* [Your objective]: Of all the lines in the material, tally those containing the string "computer", and report nothing but the total.

* [Source information]:
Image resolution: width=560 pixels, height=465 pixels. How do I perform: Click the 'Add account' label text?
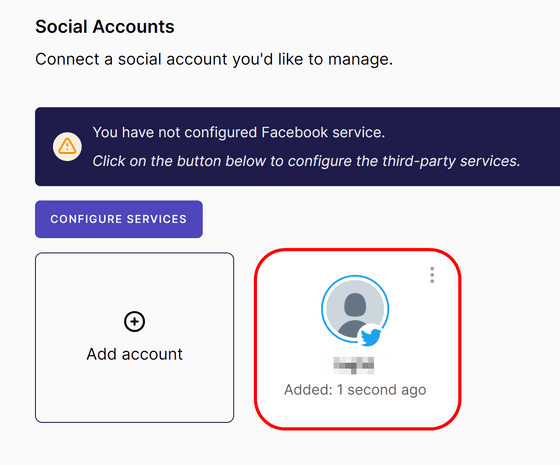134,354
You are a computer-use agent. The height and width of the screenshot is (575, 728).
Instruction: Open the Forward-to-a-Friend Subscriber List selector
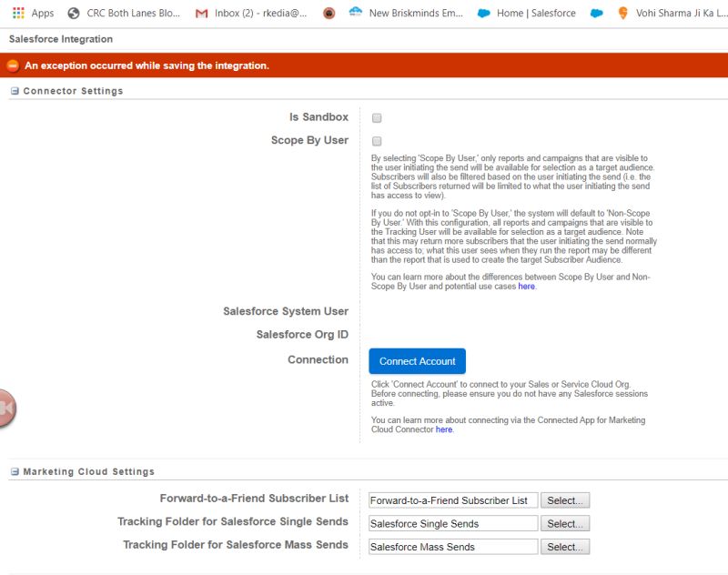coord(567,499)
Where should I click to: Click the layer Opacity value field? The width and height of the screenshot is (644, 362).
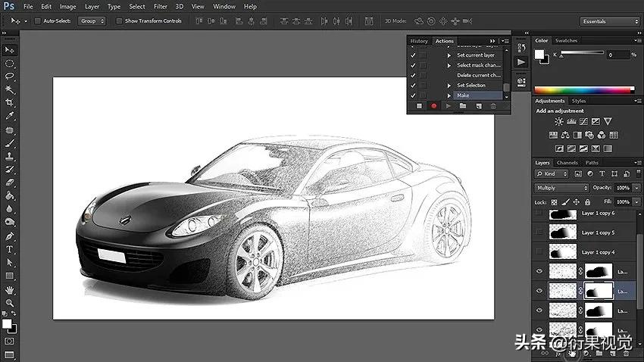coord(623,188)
==
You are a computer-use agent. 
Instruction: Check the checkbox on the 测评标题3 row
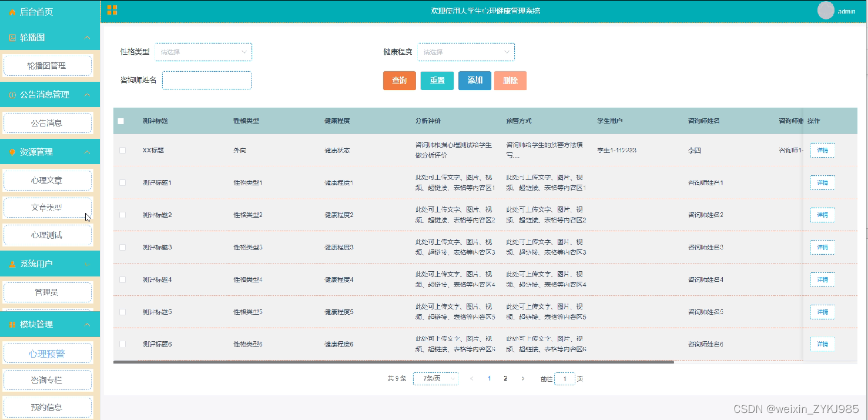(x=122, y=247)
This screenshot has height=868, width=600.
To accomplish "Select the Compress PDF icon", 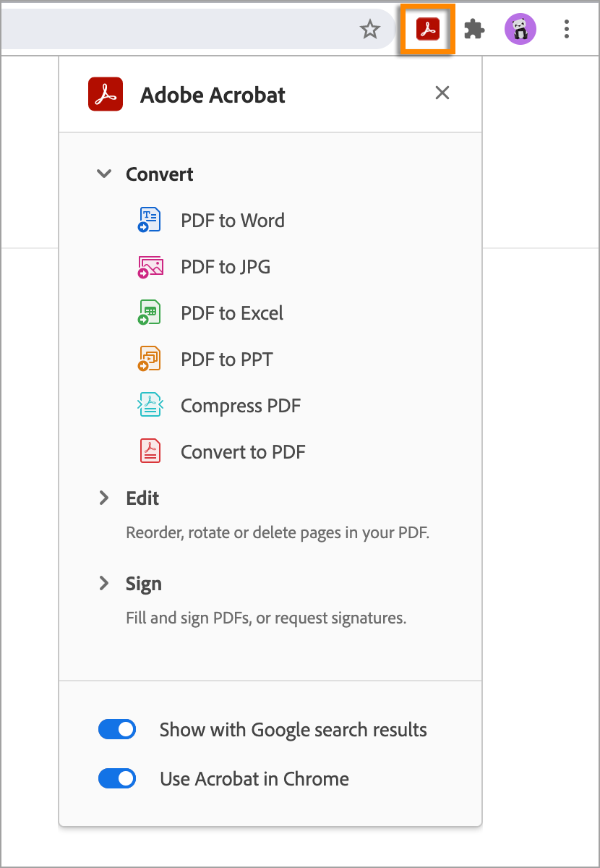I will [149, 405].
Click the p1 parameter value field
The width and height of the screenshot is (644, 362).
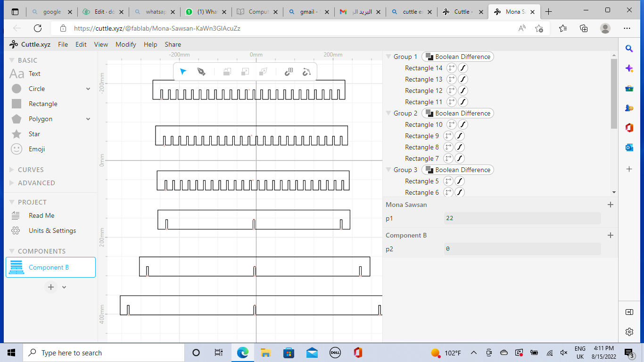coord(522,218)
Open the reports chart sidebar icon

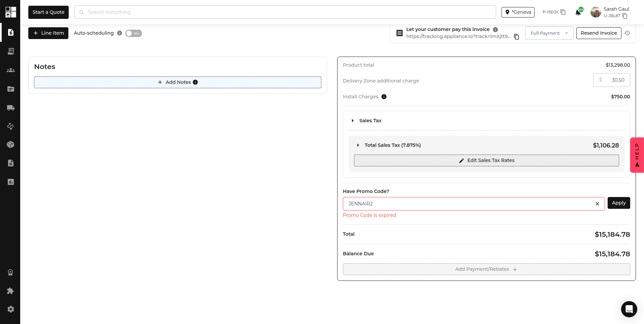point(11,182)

* [Answer to this task]: 2